Assignment — Report every line of the records below that includes the string "Launch".

The input —
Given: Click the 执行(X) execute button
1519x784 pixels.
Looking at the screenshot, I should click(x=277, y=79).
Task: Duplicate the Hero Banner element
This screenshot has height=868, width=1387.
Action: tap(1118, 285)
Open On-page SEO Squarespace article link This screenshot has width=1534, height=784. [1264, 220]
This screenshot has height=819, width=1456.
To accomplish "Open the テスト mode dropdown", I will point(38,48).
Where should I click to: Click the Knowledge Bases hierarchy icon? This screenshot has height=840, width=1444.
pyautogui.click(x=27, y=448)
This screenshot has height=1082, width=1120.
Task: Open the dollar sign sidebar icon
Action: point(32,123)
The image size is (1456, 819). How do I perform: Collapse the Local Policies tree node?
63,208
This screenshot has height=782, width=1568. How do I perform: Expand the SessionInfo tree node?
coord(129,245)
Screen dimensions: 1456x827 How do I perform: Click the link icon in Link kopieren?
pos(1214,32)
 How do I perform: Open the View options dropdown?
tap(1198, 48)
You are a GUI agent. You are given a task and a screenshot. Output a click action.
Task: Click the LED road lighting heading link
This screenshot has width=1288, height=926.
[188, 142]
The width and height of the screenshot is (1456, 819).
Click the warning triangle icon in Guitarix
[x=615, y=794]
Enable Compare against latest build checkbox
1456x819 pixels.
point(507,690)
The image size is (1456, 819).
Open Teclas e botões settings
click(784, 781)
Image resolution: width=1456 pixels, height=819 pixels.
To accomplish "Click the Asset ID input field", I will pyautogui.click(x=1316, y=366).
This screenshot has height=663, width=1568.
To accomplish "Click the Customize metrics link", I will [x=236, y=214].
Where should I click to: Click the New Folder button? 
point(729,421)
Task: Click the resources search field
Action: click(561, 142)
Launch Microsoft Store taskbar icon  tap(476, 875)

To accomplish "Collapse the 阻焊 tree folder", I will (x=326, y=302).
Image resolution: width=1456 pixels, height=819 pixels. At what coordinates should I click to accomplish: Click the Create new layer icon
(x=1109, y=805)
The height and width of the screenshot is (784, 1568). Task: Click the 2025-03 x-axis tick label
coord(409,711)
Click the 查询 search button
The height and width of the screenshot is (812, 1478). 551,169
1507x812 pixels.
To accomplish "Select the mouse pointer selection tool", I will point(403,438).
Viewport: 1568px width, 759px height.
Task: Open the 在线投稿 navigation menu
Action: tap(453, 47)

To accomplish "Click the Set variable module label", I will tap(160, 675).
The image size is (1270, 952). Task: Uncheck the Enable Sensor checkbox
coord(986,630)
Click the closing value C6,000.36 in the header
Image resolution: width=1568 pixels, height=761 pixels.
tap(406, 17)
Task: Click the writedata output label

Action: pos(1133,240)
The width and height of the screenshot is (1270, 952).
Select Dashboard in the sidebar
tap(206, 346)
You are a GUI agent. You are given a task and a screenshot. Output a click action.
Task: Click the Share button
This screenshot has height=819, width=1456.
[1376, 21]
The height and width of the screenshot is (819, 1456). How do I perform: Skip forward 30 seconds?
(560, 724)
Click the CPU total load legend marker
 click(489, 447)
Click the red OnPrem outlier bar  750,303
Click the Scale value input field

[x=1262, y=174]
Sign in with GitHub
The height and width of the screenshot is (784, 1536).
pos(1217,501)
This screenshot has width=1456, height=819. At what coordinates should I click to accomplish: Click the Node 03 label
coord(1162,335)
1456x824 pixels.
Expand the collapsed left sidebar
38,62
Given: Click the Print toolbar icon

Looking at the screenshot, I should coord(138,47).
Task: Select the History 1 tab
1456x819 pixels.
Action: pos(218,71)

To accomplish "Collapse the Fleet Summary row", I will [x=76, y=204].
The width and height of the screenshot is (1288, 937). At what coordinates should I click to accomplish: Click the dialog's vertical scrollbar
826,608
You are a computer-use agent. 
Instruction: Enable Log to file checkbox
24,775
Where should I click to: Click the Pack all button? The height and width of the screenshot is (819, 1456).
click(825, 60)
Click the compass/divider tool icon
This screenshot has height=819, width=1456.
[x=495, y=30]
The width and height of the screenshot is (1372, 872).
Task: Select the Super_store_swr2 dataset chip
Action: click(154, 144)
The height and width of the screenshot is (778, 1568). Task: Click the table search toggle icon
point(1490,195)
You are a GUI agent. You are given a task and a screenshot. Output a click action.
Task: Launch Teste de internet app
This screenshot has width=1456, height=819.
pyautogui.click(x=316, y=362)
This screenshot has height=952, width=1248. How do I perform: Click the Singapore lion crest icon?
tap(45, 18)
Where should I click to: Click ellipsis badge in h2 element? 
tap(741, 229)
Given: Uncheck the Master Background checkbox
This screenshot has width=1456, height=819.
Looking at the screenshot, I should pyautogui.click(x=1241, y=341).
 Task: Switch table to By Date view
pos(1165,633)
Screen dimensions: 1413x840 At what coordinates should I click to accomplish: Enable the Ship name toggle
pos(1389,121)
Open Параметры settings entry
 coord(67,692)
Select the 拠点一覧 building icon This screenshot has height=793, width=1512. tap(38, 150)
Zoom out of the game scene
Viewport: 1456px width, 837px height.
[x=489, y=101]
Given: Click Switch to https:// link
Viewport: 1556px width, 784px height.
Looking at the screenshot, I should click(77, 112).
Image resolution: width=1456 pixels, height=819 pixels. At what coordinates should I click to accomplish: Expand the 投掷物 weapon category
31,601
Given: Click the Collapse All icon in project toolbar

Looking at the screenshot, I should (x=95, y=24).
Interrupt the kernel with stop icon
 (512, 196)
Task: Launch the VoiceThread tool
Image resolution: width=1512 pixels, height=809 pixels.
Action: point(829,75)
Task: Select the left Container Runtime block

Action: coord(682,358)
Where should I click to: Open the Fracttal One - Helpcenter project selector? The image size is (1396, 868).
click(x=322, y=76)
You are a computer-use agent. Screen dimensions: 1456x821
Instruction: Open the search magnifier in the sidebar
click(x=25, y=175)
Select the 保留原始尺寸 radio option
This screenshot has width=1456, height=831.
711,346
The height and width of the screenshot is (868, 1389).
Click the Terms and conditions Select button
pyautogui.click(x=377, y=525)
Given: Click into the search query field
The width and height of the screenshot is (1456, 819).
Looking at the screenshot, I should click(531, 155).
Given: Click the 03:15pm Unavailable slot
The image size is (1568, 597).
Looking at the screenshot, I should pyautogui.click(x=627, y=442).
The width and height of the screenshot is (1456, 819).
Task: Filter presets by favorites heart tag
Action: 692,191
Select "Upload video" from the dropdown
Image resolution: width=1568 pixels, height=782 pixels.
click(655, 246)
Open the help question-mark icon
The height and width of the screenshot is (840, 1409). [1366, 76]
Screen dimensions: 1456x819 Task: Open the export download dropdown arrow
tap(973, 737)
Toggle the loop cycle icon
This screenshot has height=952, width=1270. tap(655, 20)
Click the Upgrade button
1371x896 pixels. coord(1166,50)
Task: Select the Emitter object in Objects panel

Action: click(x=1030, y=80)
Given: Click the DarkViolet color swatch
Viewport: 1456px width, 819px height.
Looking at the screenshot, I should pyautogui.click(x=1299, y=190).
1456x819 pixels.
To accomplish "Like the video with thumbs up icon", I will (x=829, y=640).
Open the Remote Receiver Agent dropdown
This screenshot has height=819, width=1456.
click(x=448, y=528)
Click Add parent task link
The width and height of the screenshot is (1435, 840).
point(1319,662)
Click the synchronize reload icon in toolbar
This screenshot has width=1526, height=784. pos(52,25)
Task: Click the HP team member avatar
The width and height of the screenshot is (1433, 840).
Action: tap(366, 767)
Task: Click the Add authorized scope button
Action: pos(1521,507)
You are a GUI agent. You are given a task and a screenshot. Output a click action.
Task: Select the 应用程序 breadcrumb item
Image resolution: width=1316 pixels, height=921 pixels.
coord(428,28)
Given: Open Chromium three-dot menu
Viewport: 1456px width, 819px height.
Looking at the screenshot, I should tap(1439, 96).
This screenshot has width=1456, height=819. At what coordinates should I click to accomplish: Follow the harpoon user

Output for this task —
Launch Microsoft Store taskbar icon  tap(476, 875)
Task: Launch Teste de internet app
Task: Launch the VoiceThread tool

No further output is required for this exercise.